Ох уж эти сапоги! Как я их чистил, как я над ними каждый день колдовал! В точности как наставляла матушка… Но, увы, они же и стали предметом едва ли не главного моего разочарования. Еще когда мы добирались с вокзала к этому дому близ Монмартра, я заметил, что прохожие больно уж насмешливо пялятся на чудо-сапоги отца Беренжера. Поогляделся вокруг – и вмиг понял: никто здесь, в Париже, не носит подобных сапог. Не знаю как господину кюре, а мне тут же стало ясно, что сапоги эти давным-давно вышли из моды.
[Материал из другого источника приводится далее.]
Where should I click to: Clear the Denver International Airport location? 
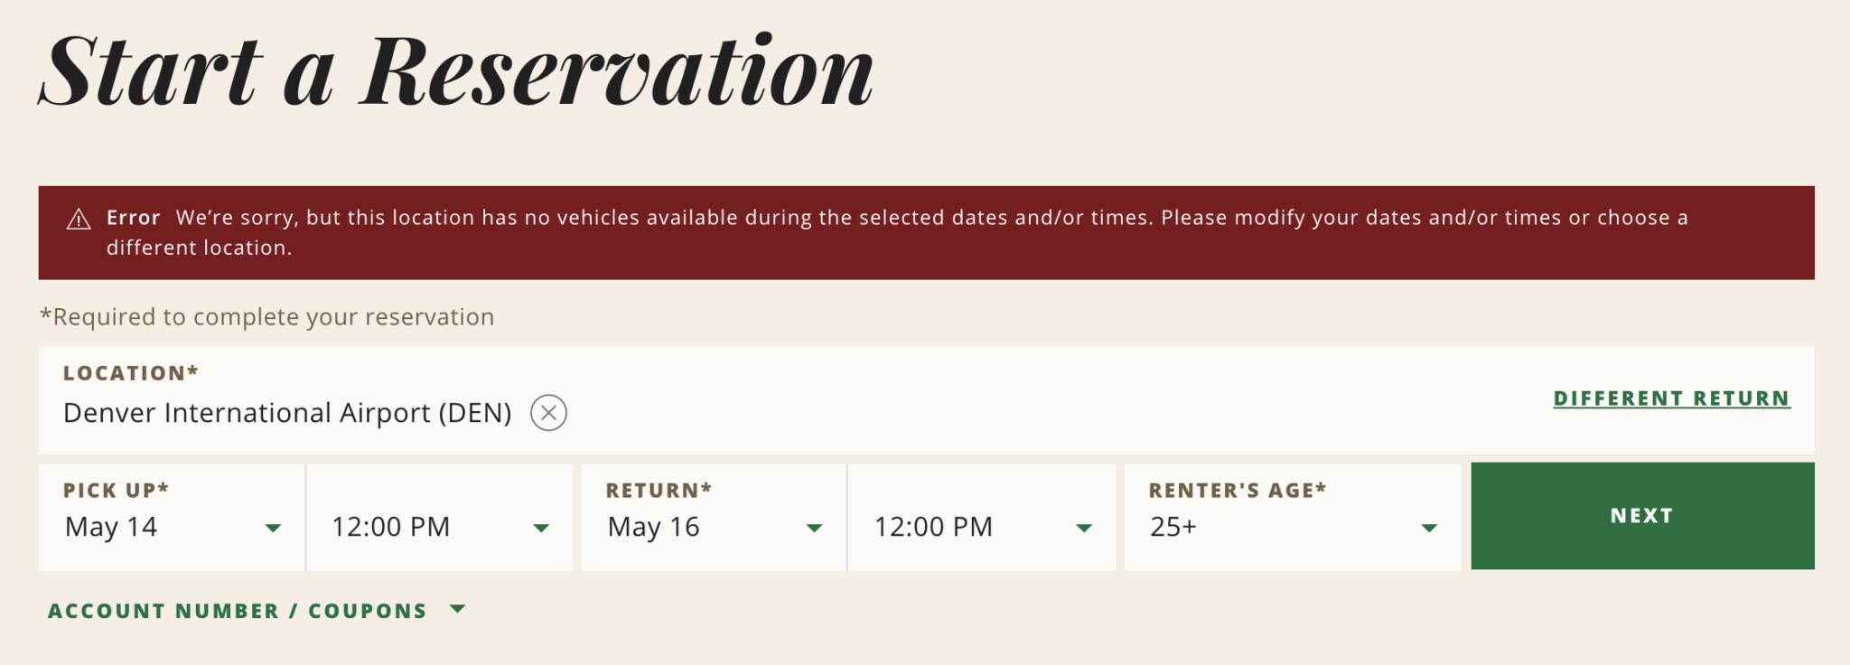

Ясное дело, Париж – это вам не Ренн-лё-Шато, время здесь не стоит на месте, и за двадцать лет, минувших с тех пор, как их сшил по тогдашней парижской моде наш сапожник Вато, тут, верно уж, кое-что переменилось. Так что мой господин кюре в щегольских этих сапогах выглядел, пожалуй, таким же деревенщиной, как я в своей куртейке матушкиной работы. С какой досадой я теперь смотрел на отца Беренжера, когда он выходил из дома этих начищенных мною же до блеска сапогах! Из предмета гордости они в один миг сделались предметом моего презрения. И чистил я их уже не с благоговением, а со стыдом, даже, пожалуй, с ненавистью. И, ей-Богу, жаль было тех тридцати франков, что он заплатил сапожнику Вато. В тех своих старых, изношенных опорках он здесь, наверняка, привлекал бы к себе меньше насмешливых взглядов, когда вышагивал по парижским улицам.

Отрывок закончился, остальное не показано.